**Extracted text**

FYI:  The July full moon tonight is a supermoon.  It's had me up every night this week, shimmering & conversing about night flowers, night moths and the night sky.  (From Wikipedia:  "A supermoon is the coincidence of a full moon or a new moon with the closest approach the Moon makes to the Earth on its elliptical orbit, resulting in the largest apparent size of the lunar disk as seen from Earth.)

I've adored Louise Erdrich since I read her book "Love Medicine" in the 1990's.  My friend, Angie Comer, who also introduced me to Tom Robbins, (bless her heart x's 100!!!) told me about Louise Erdrich and I became intrigued with her stories.  I've since read every book she's written.  I especially love her poetry, of course.  "Original Fire" is a poetic masterpiece with every poem an enlightening, burning ember.  I highly recommend all of her novels and her poetry.  (You may notice she co-wrote a few books with Michael Dorris, who was her husband for many years.  Michael Dorris wrote a book that I love, "A Yellow Raft in Blue Water" which I highly recommend.  They had a soul-searing divorce involving serious child abuse allegations and Dorris later hanging himself...such a horrid tragedy...).

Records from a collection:
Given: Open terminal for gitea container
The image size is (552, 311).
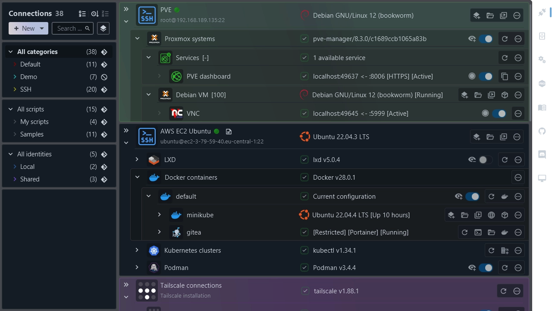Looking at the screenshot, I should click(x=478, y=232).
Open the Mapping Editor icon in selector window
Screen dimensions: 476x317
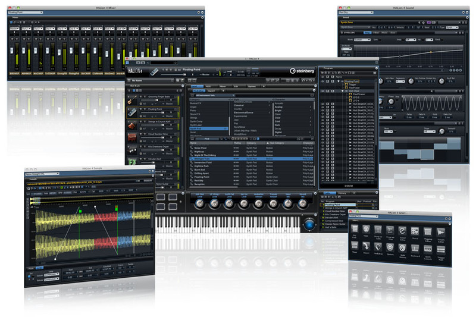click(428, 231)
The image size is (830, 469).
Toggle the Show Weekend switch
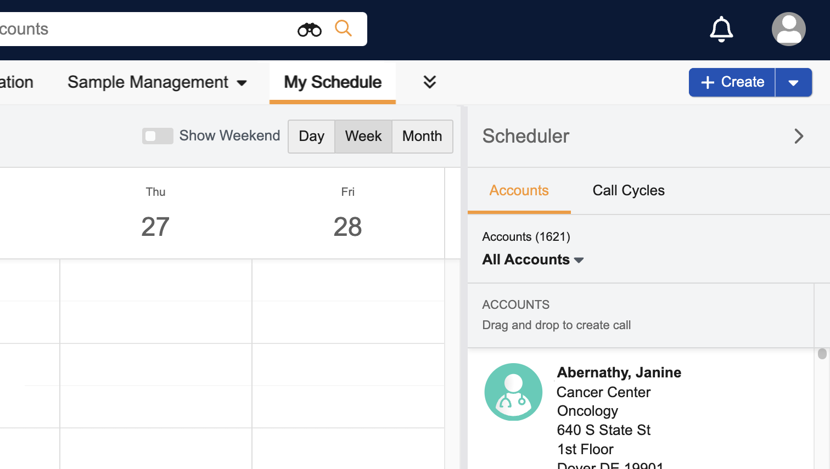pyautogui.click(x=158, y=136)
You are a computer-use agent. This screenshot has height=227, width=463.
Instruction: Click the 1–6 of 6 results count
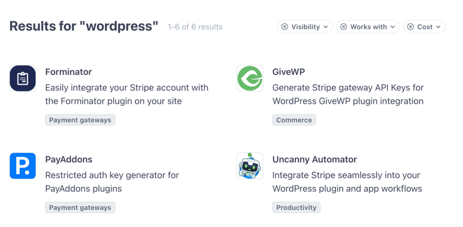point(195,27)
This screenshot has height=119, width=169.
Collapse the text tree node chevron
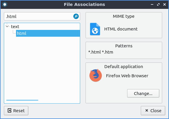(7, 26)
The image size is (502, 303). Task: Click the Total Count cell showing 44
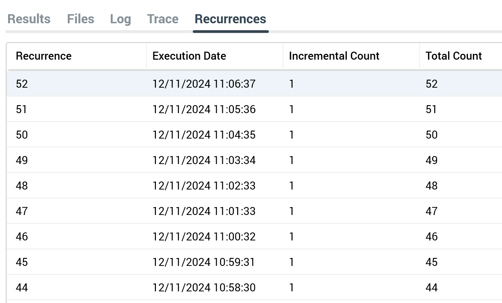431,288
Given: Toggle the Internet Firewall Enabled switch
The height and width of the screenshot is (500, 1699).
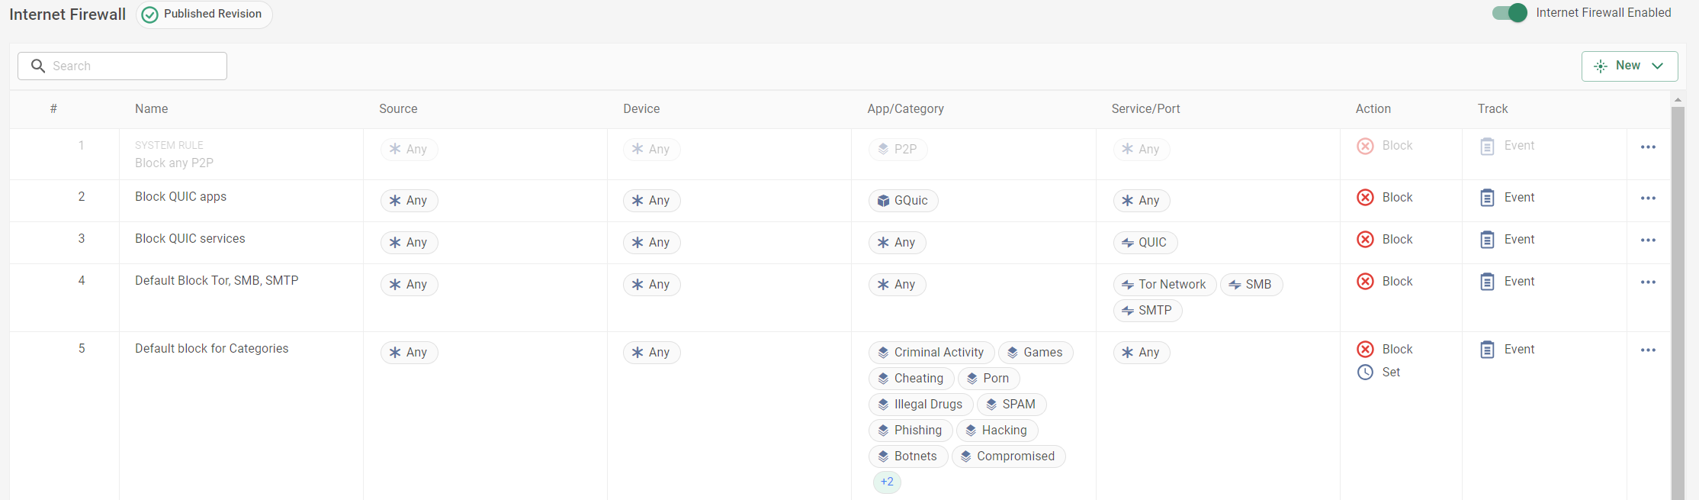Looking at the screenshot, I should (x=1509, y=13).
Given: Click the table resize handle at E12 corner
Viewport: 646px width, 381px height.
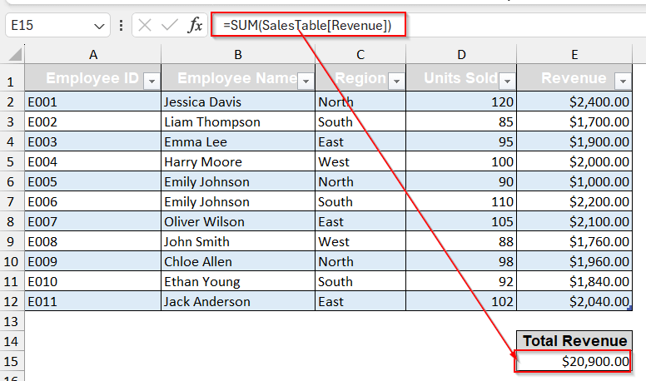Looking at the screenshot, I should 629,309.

**Using the information**
A. Please retype the passage about the supermoon and Louise Erdrich, starting with "FYI:  The July" and going on through "seen from Earth.)".
B. Translate this sentence from the passage about the supermoon and Louise Erdrich into Spanish: "I've since read every book she's written."
C. Write what follows next in the passage about the supermoon and Louise Erdrich, picking up after its final sentence.
The records play no part in what is asked here.

**Exercise answers**
A.
FYI:  The July full moon tonight is a supermoon.  It's had me up every night this week, shimmering & conversing about night flowers, night moths and the night sky.  (From Wikipedia:  "A supermoon is the coincidence of a full moon or a new moon with the closest approach the Moon makes to the Earth on its elliptical orbit, resulting in the largest apparent size of the lunar disk as seen from Earth.)

B. Desde entonces he leído todos los libros que ha escrito.

C.
I find it utterly cool that she owns a book store in the city where she lives, 'Birchbark Books' in Minneapolis, MN, USA.  Here's her site:  http://birchbarkbooks.com/.  If I'm ever that far north, I'll be sure to stop in.  I love Independent Book Stores.

(Another author I love, Ann Patchett, owns her own bookstore in Nashville, TN, USA:  'Parnassus Books'.  I've been there and it's an amazing place.  She has a good poetry section, too. Stop by if you're ever in Nashville.)  http://www.parnassusbooks.net/about-us 

Ms. Erdrich and I share the same birth year and were born a little over a month apart.  I was born under the full moon in the sign of Moonchild.  I didn't stand a chance to NOT be a typical Cancerian.  I'm a by-the-astrological-chart kinda girl.  It was only a few years ago that I looked up the phase of the moon at my birth.  I wasn't really surprised that it was full that day.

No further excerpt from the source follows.